───── DATA

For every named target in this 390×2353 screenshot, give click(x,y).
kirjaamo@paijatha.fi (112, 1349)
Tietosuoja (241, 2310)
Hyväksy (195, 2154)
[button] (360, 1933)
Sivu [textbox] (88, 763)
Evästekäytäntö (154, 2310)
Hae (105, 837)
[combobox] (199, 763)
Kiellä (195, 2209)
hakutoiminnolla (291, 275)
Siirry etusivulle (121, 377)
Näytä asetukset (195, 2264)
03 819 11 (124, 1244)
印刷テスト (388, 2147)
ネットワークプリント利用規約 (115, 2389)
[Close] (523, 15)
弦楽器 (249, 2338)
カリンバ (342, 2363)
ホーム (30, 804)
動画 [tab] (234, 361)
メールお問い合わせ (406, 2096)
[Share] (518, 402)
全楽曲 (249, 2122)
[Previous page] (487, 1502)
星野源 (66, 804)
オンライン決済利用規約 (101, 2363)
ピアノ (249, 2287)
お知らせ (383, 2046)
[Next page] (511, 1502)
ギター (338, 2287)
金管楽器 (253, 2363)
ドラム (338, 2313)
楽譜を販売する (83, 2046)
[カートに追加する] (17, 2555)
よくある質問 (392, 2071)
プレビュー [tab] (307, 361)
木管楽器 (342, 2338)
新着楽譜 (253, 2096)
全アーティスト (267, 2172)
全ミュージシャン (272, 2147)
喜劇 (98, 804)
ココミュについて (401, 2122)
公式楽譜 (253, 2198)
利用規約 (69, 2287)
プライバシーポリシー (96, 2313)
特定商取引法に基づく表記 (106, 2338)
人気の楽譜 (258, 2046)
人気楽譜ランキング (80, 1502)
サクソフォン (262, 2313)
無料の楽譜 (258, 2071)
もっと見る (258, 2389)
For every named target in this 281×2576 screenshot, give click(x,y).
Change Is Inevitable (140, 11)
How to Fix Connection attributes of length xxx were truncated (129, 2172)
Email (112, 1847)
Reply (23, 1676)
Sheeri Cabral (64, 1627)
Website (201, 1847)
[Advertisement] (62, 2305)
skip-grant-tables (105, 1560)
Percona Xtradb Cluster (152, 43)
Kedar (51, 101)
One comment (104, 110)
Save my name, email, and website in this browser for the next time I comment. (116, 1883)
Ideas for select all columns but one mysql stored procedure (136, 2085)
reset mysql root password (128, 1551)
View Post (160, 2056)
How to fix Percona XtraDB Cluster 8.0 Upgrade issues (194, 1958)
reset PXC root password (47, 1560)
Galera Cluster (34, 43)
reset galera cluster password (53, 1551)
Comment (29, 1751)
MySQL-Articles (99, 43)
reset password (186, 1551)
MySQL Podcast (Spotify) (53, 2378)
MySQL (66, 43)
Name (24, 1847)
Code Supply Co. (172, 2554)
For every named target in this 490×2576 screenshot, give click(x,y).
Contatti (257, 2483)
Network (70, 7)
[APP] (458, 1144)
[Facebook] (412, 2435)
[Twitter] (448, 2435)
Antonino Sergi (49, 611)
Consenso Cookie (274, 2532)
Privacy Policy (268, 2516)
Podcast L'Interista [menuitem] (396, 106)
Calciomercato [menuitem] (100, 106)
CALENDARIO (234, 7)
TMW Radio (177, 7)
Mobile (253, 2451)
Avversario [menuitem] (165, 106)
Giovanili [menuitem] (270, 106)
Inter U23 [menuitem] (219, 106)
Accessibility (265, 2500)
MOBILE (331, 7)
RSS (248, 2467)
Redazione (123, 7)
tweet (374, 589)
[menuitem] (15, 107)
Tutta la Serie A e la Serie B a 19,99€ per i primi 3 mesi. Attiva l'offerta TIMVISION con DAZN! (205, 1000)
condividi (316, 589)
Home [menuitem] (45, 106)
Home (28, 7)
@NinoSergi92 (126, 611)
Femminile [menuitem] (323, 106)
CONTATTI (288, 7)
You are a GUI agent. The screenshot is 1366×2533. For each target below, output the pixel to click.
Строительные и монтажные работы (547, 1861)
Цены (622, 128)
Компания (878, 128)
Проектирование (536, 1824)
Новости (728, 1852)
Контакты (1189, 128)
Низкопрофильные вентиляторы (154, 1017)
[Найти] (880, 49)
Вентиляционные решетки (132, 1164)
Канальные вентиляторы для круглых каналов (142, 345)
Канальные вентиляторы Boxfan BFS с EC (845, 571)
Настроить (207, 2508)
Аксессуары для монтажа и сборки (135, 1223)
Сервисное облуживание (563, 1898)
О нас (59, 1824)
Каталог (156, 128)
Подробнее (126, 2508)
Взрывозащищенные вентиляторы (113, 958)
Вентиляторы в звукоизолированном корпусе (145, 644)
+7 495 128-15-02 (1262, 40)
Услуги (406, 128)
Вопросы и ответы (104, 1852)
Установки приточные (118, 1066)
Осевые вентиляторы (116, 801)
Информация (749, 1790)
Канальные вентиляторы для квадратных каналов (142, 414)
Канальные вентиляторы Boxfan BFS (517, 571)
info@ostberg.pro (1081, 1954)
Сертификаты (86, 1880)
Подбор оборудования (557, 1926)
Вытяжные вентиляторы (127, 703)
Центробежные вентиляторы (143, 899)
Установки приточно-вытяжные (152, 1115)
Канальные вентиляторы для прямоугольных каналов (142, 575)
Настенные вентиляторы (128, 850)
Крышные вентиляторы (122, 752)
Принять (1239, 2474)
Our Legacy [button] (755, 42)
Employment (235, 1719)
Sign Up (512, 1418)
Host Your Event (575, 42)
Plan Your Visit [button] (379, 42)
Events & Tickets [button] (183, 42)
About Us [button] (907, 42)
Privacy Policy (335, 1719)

──────────

▶ _WHAT THE TASK REQUIRES_: Every record above must be set down again, word for word.

▶ _RESULT OF THE EXERCISE_:
For every named target in this 390×2353 screenshot, give click(x,y).
kirjaamo@paijatha.fi (112, 1349)
Tietosuoja (241, 2310)
Hyväksy (195, 2154)
[button] (360, 1933)
Sivu [textbox] (88, 763)
Evästekäytäntö (154, 2310)
Hae (105, 837)
[combobox] (199, 763)
Kiellä (195, 2209)
hakutoiminnolla (291, 275)
Siirry etusivulle (121, 377)
Näytä asetukset (195, 2264)
03 819 11 (124, 1244)
印刷テスト (388, 2147)
ネットワークプリント利用規約 (115, 2389)
[Close] (523, 15)
弦楽器 (249, 2338)
カリンバ (342, 2363)
ホーム (30, 804)
動画 [tab] (234, 361)
メールお問い合わせ (406, 2096)
[Share] (518, 402)
全楽曲 (249, 2122)
[Previous page] (487, 1502)
星野源 (66, 804)
オンライン決済利用規約 (101, 2363)
ピアノ (249, 2287)
お知らせ (383, 2046)
[Next page] (511, 1502)
ギター (338, 2287)
金管楽器 (253, 2363)
ドラム (338, 2313)
楽譜を販売する (83, 2046)
[カートに追加する] (17, 2555)
よくある質問 (392, 2071)
プレビュー [tab] (307, 361)
木管楽器 (342, 2338)
新着楽譜 (253, 2096)
全アーティスト (267, 2172)
全ミュージシャン (272, 2147)
喜劇 (98, 804)
ココミュについて (401, 2122)
公式楽譜 (253, 2198)
利用規約 (69, 2287)
プライバシーポリシー (96, 2313)
特定商取引法に基づく表記 (106, 2338)
人気の楽譜 (258, 2046)
人気楽譜ランキング (80, 1502)
サクソフォン (262, 2313)
無料の楽譜 (258, 2071)
もっと見る (258, 2389)
For every named target in this 281×2576 screenshot, give click(x,y).
Change Is Inevitable (140, 11)
How to Fix Connection attributes of length xxx were truncated (129, 2172)
Email (112, 1847)
Reply (23, 1676)
Sheeri Cabral (64, 1627)
Website (201, 1847)
[Advertisement] (62, 2305)
skip-grant-tables (105, 1560)
Percona Xtradb Cluster (152, 43)
Kedar (51, 101)
One comment (104, 110)
Save my name, email, and website in this browser for the next time I comment. (116, 1883)
Ideas for select all columns but one mysql stored procedure (136, 2085)
reset mysql root password (128, 1551)
View Post (160, 2056)
How to fix Percona XtraDB Cluster 8.0 Upgrade issues (194, 1958)
reset PXC root password (47, 1560)
Galera Cluster (34, 43)
reset galera cluster password (53, 1551)
Comment (29, 1751)
MySQL-Articles (99, 43)
reset password (186, 1551)
MySQL Podcast (Spotify) (53, 2378)
MySQL (66, 43)
Name (24, 1847)
Code Supply Co. (172, 2554)
For every named target in this 490×2576 screenshot, give click(x,y).
Contatti (257, 2483)
Network (70, 7)
[APP] (458, 1144)
[Facebook] (412, 2435)
[Twitter] (448, 2435)
Antonino Sergi (49, 611)
Consenso Cookie (274, 2532)
Privacy Policy (268, 2516)
Podcast L'Interista [menuitem] (396, 106)
Calciomercato [menuitem] (100, 106)
CALENDARIO (234, 7)
TMW Radio (177, 7)
Mobile (253, 2451)
Avversario [menuitem] (165, 106)
Giovanili [menuitem] (270, 106)
Inter U23 [menuitem] (219, 106)
Accessibility (265, 2500)
MOBILE (331, 7)
RSS (248, 2467)
Redazione (123, 7)
tweet (374, 589)
[menuitem] (15, 107)
Tutta la Serie A e la Serie B a 19,99€ per i primi 3 mesi. Attiva l'offerta TIMVISION con DAZN! (205, 1000)
condividi (316, 589)
Home [menuitem] (45, 106)
Home (28, 7)
@NinoSergi92 (126, 611)
Femminile [menuitem] (323, 106)
CONTATTI (288, 7)
You are a GUI agent. The screenshot is 1366×2533. For each target below, output the pixel to click.
Строительные и монтажные работы (547, 1861)
Цены (622, 128)
Компания (878, 128)
Проектирование (536, 1824)
Новости (728, 1852)
Контакты (1189, 128)
Низкопрофильные вентиляторы (154, 1017)
[Найти] (880, 49)
Вентиляционные решетки (132, 1164)
Канальные вентиляторы для круглых каналов (142, 345)
Канальные вентиляторы Boxfan BFS с EC (845, 571)
Настроить (207, 2508)
Аксессуары для монтажа и сборки (135, 1223)
Сервисное облуживание (563, 1898)
О нас (59, 1824)
Каталог (156, 128)
Подробнее (126, 2508)
Взрывозащищенные вентиляторы (113, 958)
Вентиляторы в звукоизолированном корпусе (145, 644)
+7 495 128-15-02 (1262, 40)
Услуги (406, 128)
Вопросы и ответы (104, 1852)
Установки приточные (118, 1066)
Осевые вентиляторы (116, 801)
Информация (749, 1790)
Канальные вентиляторы для квадратных каналов (142, 414)
Канальные вентиляторы Boxfan BFS (517, 571)
info@ostberg.pro (1081, 1954)
Сертификаты (86, 1880)
Подбор оборудования (557, 1926)
Вытяжные вентиляторы (127, 703)
Центробежные вентиляторы (143, 899)
Установки приточно-вытяжные (152, 1115)
Канальные вентиляторы для прямоугольных каналов (142, 575)
Настенные вентиляторы (128, 850)
Крышные вентиляторы (122, 752)
Принять (1239, 2474)
Our Legacy [button] (755, 42)
Employment (235, 1719)
Sign Up (512, 1418)
Host Your Event (575, 42)
Plan Your Visit [button] (379, 42)
Events & Tickets [button] (183, 42)
About Us [button] (907, 42)
Privacy Policy (335, 1719)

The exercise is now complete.